By 1973, when King Zahir Shah was overthrown by his cousin, Sardar Mohammed Daud, forty percent of state revenues came from abroad. Five years later key Soviet-trained military leaders overthrew and murdered Daud. But the two communist factions were bitterly divided, trapped by internecine violence and an inability to understand their country’s complex tribal society.
Rashid does not detail the history of the mujaheddin fight against the Soviet occupation when over 1.5 million were killed and millions more became refugees.
It was a brutal proxy war where the Soviet Union spent $45 billion while Washington and Saudi Arabia provided at least $10 billion, mostly funneled through Pakistan, to the mujaheddin. Nor does Taliban recount the subsequent fight among the warlords after the Soviet withdrawal in 1989.
Rather, Taliban is a chronicle of the Taliban’s response to the chaos of the warlords: “Afghanistan was in a state of virtual disintegration just before the Taliban emerged at the end of 1994. The country was divided into warlord fiefdoms and all the warlords had fought, switched sides and fought again in a bewildering array of alliances, betrayals and bloodshed.” (Taliban, 21)

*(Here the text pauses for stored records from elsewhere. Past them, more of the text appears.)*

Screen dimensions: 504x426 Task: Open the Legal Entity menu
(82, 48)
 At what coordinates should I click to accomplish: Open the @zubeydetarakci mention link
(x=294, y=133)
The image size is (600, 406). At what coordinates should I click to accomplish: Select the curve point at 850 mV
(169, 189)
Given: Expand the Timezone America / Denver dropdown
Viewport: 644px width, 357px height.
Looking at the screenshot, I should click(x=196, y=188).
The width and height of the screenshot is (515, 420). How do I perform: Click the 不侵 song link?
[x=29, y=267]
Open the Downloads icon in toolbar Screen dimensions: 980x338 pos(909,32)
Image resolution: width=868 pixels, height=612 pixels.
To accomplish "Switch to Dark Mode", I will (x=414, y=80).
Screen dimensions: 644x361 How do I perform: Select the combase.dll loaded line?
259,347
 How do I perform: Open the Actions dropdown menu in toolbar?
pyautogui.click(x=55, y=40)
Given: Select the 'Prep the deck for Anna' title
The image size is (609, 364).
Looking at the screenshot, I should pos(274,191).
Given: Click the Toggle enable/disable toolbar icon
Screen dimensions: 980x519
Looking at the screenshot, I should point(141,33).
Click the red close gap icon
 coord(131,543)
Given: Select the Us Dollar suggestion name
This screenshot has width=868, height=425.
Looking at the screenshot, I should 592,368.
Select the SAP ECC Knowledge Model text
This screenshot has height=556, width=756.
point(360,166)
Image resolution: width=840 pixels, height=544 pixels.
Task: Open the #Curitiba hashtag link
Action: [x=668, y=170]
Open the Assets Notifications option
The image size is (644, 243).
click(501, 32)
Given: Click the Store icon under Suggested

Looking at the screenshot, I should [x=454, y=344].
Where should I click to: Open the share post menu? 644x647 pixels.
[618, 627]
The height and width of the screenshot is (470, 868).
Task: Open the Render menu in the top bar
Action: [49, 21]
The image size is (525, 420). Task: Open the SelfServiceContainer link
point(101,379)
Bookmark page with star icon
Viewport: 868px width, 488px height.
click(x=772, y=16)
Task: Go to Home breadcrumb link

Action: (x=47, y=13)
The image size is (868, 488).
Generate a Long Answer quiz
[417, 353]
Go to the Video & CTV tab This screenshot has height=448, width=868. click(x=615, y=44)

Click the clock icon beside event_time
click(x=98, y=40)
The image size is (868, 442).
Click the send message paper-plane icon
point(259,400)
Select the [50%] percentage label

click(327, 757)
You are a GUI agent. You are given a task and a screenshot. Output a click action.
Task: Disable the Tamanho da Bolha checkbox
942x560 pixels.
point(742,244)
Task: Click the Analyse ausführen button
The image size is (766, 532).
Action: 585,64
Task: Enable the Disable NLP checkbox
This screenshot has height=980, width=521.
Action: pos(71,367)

The Taliban, then, emerged as the force capable of imposing law and order upon the chaos. They had on their side a belief in their invincibility, an absolute unwavering determination to destroy their enemy, and the critical logistical backing of the Pakistani government of Benazir Bhutto.
Rashid provides the reader with a vivid picture of the male brotherhood of the Taliban fighter:
“These boys [14-24] were a world apart from the Mujaheddin whom I had got to know during the 1980s — men who could recount their tribal and clan lineages, remembered their abandoned farms and valleys with nostalgia and recounted legends and stories from Afghan history. These boys were from a generation who had never seen their country at peace — an Afghanistan not at war with invaders and itself. They had no memories of their tribes, their elders, their neighbours nor the complex ethnic mix of people that often make up their villages and their homeland. These boys were what the war had thrown up like the sea’s surrender on the beach of history.” (Taliban, 32)
Many were in fact orphans, boys who had never known the company of the women to whom they are related so they didn’t find anything strange once they entered Kandahar and the Taliban ordered that women be barred from work or school. As Rashid remarks, “The subjugation of women became the mission of the true believer . . .” (33)
The Taliban Ideology
The Taliban’s ideological base came from an extreme interpretation of Deobandism, which arose in 19th century India as a movement “that would reform and unite Muslim society as it struggled to live within the confines of a colonial state ruled by non-Muslims.” (88)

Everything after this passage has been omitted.